* **TASK DIRECTIONS**
What lines of the data hold the string "agent"? Copy them all.
[Opening SUPPLIED ENTRIES section]
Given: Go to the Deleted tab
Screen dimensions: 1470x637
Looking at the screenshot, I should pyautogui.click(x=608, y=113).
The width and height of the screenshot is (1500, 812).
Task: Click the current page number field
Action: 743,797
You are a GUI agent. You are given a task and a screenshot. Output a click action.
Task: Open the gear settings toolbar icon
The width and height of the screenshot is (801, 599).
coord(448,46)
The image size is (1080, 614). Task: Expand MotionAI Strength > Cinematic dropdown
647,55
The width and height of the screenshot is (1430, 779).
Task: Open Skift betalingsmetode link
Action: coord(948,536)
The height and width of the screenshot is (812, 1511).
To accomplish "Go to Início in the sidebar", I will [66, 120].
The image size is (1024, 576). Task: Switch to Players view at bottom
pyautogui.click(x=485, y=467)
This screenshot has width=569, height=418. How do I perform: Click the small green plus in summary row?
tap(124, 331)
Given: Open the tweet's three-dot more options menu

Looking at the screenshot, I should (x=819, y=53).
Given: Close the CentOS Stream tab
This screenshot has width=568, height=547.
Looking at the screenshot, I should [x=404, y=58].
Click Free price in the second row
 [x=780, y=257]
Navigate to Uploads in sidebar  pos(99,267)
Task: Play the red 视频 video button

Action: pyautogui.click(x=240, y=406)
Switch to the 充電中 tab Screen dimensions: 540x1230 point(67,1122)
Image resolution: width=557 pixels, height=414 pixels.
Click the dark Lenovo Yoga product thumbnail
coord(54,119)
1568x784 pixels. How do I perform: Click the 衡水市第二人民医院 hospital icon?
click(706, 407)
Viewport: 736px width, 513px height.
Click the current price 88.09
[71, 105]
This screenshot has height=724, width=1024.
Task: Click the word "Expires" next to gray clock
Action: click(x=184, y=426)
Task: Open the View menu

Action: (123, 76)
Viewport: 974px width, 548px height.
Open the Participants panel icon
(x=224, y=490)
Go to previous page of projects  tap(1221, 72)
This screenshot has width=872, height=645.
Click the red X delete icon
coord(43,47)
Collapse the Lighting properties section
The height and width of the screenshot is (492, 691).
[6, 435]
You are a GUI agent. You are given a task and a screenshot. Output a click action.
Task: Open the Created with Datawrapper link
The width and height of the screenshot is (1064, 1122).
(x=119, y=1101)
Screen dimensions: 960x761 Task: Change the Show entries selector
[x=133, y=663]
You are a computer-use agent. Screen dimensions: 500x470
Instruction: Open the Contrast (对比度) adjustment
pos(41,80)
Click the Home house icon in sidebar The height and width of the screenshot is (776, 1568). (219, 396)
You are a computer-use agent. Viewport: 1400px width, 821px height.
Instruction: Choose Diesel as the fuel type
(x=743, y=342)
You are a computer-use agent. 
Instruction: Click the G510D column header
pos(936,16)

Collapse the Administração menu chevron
[Closing SUPPLIED ENTRIES section]
* **FINISHED EXERCISE**
You are a GUI agent. You are given a task and a screenshot. Output a click action.
You are a GUI agent. You are given a task and a screenshot. Output a click action.
You are a computer-use agent. Screen dimensions: 500x470
You are a computer-use agent. Viewport: 1400px width, 821px height.
You are a computer-use agent. 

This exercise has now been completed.